Q: What do you think of the NIDA study?

A: They said they were given Ritalin abusers of marijuana and nothing happens. One of the ways you could interpret that's OK, these pleasure centers are damaged. But you could also say, perhaps marijuana decreases the effects of [Ritalin] on people. It would also be right to interpret

Q:.? Why do we hear more about studies that show negative effects of marijuana

A: NIDA cannabis is the research center in America. And mandate, clearly, is to study drug abuse. So they mostly fund studies that address abuse. In America, if you want to perform a study that showed a benefit of cannabis, we could not do that because NIDA could not give you samples to use. So there was no testing [on potential medical benefits] did. For example, there has not been a good test to study the potential of marijuana to treat post-traumatic stress disorder. They could not get it done, because of all these political obstacles

Q :. Laws change for Comment example, legalization in Colorado and Washington Uruguay [1945006?] -influencing research on marijuana

A: research on marijuana is flowering. States like Colorado are allocating portions of revenues from marijuana sales for research. This will be very useful, because this money [unlike NIDA funding] will be free to apply to the search of benefits. There are certainly a lot more interest, and the political situation, I think has improved significantly.

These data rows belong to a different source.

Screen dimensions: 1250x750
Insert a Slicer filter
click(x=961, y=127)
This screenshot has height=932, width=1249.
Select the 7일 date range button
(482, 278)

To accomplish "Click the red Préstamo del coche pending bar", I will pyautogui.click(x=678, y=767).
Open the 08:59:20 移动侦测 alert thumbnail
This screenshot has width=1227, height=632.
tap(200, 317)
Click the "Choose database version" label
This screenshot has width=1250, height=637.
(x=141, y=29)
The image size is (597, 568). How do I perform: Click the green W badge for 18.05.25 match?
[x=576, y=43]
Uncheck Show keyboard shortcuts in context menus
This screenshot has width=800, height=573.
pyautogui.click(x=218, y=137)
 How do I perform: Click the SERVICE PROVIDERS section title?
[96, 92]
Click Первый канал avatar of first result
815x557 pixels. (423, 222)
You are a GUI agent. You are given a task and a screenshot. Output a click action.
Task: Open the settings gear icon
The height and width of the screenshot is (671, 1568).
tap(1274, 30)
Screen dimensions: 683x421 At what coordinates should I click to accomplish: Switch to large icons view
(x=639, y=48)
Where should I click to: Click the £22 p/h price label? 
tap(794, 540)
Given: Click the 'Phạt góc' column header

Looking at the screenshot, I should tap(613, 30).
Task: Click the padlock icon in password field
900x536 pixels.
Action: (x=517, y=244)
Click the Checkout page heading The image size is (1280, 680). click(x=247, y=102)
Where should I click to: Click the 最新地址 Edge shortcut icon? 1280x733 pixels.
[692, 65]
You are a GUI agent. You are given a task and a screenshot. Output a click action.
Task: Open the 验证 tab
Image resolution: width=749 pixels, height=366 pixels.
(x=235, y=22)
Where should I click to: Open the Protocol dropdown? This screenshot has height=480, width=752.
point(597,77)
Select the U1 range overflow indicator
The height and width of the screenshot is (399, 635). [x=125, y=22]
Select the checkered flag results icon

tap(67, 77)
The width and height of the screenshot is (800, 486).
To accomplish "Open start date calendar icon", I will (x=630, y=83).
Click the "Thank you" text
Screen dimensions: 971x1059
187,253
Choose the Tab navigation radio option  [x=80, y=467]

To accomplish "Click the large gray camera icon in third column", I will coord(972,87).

I think it's also very important to monitor social data on recreational use. Now, Washington and Colorado, they are monitoring data on traffic accidents and deaths, pedestrian accidents, suicide, homicide rates, that kind of thing. This is an extremely large amount of data that has not really been followed so far. Now that recreational use is legal in these areas, it is much easier to study. In areas where it is illegal, you can not really ask people what kind of behavior because they do not want to get arrested

Q :. Is there a danger that research into the medical benefits of marijuana will be politicized, too? Sometimes you will hear anecdotal evidence of marijuana shrinking tumors , for example

A :. Absolutely, and I think that is a big concern. But this is why research must be done, because we have all these little stories of people saying, "I am this and my cancer better." And it is far from good enough evidence to start changing convenient.

there is a lot of criticism in search of cannabis in all, and I expect to continue. Thus, studies should be good. They must be of excellent quality, and they must be examined. And I'm sure they will, very closely.